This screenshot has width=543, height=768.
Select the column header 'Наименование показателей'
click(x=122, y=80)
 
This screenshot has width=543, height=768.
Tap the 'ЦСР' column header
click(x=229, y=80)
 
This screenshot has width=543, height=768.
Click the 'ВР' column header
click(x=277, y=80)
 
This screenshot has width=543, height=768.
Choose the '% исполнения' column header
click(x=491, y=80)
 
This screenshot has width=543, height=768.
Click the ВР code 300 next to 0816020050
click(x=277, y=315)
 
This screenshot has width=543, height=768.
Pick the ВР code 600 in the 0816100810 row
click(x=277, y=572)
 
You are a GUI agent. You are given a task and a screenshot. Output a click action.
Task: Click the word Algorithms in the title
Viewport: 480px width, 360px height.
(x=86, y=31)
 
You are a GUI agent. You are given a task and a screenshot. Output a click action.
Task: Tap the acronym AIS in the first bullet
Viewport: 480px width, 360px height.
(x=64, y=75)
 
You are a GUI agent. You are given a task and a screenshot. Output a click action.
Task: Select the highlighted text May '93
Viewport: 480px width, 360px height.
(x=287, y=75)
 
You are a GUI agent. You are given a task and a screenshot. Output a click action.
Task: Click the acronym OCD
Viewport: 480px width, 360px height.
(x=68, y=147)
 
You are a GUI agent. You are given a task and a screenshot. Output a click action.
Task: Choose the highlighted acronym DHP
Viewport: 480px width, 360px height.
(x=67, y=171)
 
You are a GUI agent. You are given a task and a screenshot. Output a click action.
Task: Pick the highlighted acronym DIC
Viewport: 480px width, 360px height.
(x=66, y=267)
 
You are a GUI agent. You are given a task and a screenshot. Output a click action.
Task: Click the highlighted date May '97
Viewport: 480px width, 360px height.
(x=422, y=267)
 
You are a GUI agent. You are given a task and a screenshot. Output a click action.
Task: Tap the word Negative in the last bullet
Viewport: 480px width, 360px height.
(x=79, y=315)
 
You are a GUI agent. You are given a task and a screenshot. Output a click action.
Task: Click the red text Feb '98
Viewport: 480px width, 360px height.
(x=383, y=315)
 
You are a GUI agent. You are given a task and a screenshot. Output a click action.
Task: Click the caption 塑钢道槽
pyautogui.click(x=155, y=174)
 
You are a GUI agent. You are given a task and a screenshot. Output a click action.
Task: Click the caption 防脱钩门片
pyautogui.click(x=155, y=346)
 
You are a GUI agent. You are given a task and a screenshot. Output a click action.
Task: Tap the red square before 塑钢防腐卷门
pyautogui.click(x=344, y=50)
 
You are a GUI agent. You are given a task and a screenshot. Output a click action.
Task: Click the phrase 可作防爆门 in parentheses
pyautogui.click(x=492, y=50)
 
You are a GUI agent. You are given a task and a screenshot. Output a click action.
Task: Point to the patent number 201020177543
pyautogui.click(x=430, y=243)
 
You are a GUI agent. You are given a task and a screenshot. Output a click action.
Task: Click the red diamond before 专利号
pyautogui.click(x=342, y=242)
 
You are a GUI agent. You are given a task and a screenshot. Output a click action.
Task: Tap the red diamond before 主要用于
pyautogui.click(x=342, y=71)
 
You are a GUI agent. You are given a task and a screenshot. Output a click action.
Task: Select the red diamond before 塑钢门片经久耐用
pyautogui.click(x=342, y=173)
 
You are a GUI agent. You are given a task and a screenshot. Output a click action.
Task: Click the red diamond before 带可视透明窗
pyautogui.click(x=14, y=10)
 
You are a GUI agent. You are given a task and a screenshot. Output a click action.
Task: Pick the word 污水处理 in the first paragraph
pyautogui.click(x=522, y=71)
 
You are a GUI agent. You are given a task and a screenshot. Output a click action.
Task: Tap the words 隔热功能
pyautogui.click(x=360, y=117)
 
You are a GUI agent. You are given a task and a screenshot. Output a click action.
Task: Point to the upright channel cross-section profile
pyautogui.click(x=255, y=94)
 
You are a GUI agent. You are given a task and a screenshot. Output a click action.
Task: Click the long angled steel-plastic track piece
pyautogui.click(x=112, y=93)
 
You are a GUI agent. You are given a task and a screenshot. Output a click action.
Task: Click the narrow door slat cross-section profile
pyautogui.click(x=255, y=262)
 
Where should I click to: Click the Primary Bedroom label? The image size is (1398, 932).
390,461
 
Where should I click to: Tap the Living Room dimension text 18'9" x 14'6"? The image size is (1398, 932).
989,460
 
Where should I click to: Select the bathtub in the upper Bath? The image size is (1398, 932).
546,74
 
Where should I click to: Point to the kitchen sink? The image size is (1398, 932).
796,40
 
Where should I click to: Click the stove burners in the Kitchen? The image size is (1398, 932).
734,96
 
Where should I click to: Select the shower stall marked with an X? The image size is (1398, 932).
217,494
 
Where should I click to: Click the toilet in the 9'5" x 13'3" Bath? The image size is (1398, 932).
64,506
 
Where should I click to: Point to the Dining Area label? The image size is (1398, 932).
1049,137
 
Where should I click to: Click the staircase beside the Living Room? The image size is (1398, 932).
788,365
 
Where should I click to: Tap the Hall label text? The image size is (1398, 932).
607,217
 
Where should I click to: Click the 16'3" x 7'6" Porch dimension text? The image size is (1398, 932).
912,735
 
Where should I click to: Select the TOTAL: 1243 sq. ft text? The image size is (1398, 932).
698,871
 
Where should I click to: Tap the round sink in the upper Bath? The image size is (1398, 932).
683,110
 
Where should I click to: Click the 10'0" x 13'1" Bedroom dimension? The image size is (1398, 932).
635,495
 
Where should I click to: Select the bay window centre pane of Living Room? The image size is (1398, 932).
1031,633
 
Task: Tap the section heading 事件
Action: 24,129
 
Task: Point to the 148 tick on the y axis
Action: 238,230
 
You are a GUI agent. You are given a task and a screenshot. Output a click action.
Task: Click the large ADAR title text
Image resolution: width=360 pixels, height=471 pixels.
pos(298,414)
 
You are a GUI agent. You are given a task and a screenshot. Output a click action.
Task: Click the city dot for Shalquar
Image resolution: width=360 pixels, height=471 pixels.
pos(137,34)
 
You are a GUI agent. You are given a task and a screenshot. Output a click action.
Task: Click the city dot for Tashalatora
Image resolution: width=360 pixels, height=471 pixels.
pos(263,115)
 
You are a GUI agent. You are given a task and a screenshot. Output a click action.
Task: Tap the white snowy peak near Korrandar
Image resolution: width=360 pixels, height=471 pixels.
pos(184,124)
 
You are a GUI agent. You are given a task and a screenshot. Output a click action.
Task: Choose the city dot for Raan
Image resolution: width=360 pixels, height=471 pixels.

THE REQUEST:
Reproduce the data verbatim from its first line through the line containing "(x=64, y=75)", with that line included.

EXPECTED ANSWER:
This screenshot has width=543, height=768.
Select the column header 'Наименование показателей'
click(x=122, y=80)
 
This screenshot has width=543, height=768.
Tap the 'ЦСР' column header
click(x=229, y=80)
 
This screenshot has width=543, height=768.
Click the 'ВР' column header
click(x=277, y=80)
 
This screenshot has width=543, height=768.
Choose the '% исполнения' column header
click(x=491, y=80)
 
This screenshot has width=543, height=768.
Click the ВР code 300 next to 0816020050
click(x=277, y=315)
 
This screenshot has width=543, height=768.
Pick the ВР code 600 in the 0816100810 row
click(x=277, y=572)
 
You are a GUI agent. You are given a task and a screenshot. Output a click action.
Task: Click the word Algorithms in the title
Viewport: 480px width, 360px height.
(x=86, y=31)
 
You are a GUI agent. You are given a task and a screenshot. Output a click action.
Task: Tap the acronym AIS in the first bullet
Viewport: 480px width, 360px height.
(x=64, y=75)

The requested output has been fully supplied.